Your answer must be the records below, printed exactly.
Information supplied START
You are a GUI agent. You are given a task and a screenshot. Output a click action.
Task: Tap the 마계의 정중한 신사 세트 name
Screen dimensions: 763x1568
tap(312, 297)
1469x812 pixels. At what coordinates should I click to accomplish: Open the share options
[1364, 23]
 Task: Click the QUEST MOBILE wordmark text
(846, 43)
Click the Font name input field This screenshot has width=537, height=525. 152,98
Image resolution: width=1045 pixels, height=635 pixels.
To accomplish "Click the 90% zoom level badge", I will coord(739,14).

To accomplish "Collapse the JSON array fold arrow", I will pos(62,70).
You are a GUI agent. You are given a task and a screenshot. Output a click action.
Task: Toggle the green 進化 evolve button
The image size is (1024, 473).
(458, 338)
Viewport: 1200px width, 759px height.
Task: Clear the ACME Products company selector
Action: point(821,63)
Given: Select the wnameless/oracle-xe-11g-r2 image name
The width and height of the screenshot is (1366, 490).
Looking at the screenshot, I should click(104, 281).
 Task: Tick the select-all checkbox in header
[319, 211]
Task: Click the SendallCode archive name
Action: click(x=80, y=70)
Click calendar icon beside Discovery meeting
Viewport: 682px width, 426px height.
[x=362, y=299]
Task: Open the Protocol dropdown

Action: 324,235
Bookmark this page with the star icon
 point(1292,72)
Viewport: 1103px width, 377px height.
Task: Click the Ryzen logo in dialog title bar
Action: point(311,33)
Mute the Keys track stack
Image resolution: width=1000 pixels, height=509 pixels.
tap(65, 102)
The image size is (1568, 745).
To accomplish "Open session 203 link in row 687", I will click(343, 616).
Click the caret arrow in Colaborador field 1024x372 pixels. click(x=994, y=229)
Information supplied END
Exercise output ▸
You are a GUI agent. You are given a task and a screenshot. Output a click action.
Task: Tap the 마계의 정중한 신사 세트 name
Screen dimensions: 763x1568
tap(312, 297)
1469x812 pixels. At what coordinates should I click to accomplish: Open the share options
[1364, 23]
 Task: Click the QUEST MOBILE wordmark text
(846, 43)
Click the Font name input field This screenshot has width=537, height=525. 152,98
Image resolution: width=1045 pixels, height=635 pixels.
To accomplish "Click the 90% zoom level badge", I will coord(739,14).

To accomplish "Collapse the JSON array fold arrow", I will pos(62,70).
You are a GUI agent. You are given a task and a screenshot. Output a click action.
Task: Toggle the green 進化 evolve button
The image size is (1024, 473).
(458, 338)
Viewport: 1200px width, 759px height.
Task: Clear the ACME Products company selector
Action: point(821,63)
Given: Select the wnameless/oracle-xe-11g-r2 image name
The width and height of the screenshot is (1366, 490).
Looking at the screenshot, I should click(104, 281).
 Task: Tick the select-all checkbox in header
[319, 211]
Task: Click the SendallCode archive name
Action: click(x=80, y=70)
Click calendar icon beside Discovery meeting
Viewport: 682px width, 426px height.
[x=362, y=299]
Task: Open the Protocol dropdown

Action: 324,235
Bookmark this page with the star icon
 point(1292,72)
Viewport: 1103px width, 377px height.
Task: Click the Ryzen logo in dialog title bar
Action: point(311,33)
Mute the Keys track stack
Image resolution: width=1000 pixels, height=509 pixels.
tap(65, 102)
The image size is (1568, 745).
To accomplish "Open session 203 link in row 687", I will click(343, 616).
Click the caret arrow in Colaborador field 1024x372 pixels. click(x=994, y=229)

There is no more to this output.